Stuttgart und München sollen täglich, außer an Samstagen, bedient werden.

ATR72 (Foto: ATR).

Der deutsche Regionalflughafen Lübeck liegt seit der Insolvenz und der anschließenden Übernahme durch den Unternehmer Wilfried Stöcker zumindest was den regelmäßigen Linienverkehr anbelangt brach. Das soll sich ab Juni 2020 ändern, denn dann soll der flughafeneigene Carrier „Lübeck Air“ nach Stuttgart und München abheben.

Die beiden Ziele sollen täglich, außer an Samstagen, mit ATR 72-500 angeflogen werden. Das Turbopropflugzeug will man in Deutschland registrieren, jedoch soll der operative Betrieb von der dänischen Air Alsie durchgeführt werden. Der Flughafen Lübeck beabsichtigt an Samstagen typische Charterdestinationen anzubieten.

Mit dem Abzug von Wizzair im Jahr 2016 verabschiedete sich der Linienverkehr vom Flughafen Lübeck. In der Folge musste die Betreibergesellschaft unter dubiosen Umständen Insolvenz anmelden und wurde vom Unternehmer Winfried Stöcker übernommen. Dieser will dem Regio-Airport neues Leben einhauchen und dies auch mit einer hauseigenen Airline bewerkstelligen. Die eingesetzte ATR72-500 soll mit 60 Sitzplätzen bestuhlt werden, erklärt Geschäftsführer Jürgen Friedel gegenüber dem Norddeutschen Rundfunk.

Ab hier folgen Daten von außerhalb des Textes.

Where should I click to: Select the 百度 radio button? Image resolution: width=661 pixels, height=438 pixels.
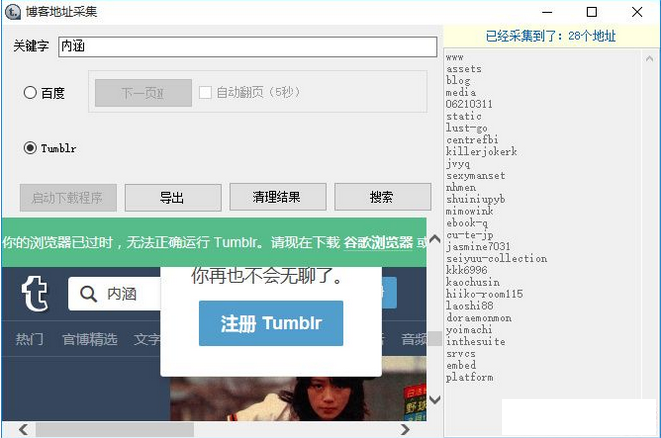30,93
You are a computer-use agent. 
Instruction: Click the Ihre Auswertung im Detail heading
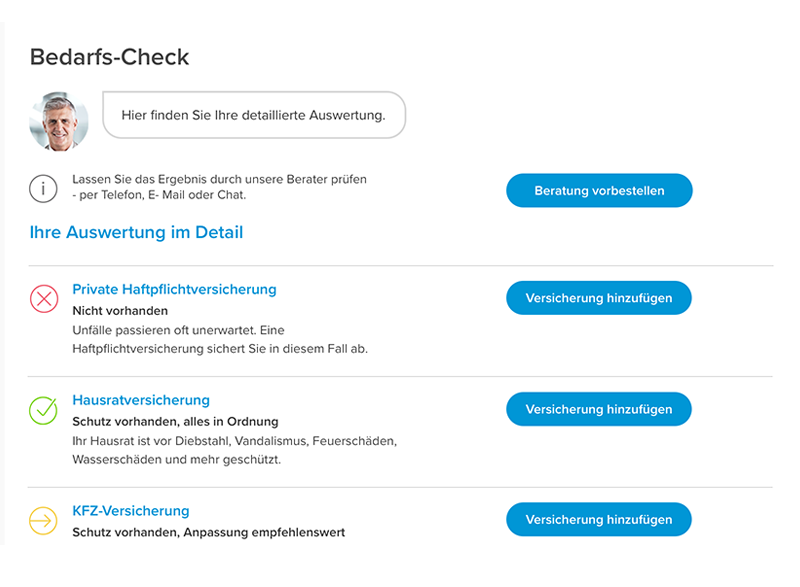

Preislich will man sich nicht als Lowcoster, sondern als Qualitätsanbieter positionieren. Das günstigste Ticket soll etwa 100 Euro kosten, wobei es ergänzend zwei weitere Buchungsklassen geben wird. In der teuersten soll – so Airliners.de – auch die Nutzung von Lounges inkludiert sein. An Bord will Lübeck Air Mahlzeiten, die in der eigenen Küche zubereitet werden, servieren. Auch die Mitnahme eines Gepäckstücks soll im Preis inkludiert sein.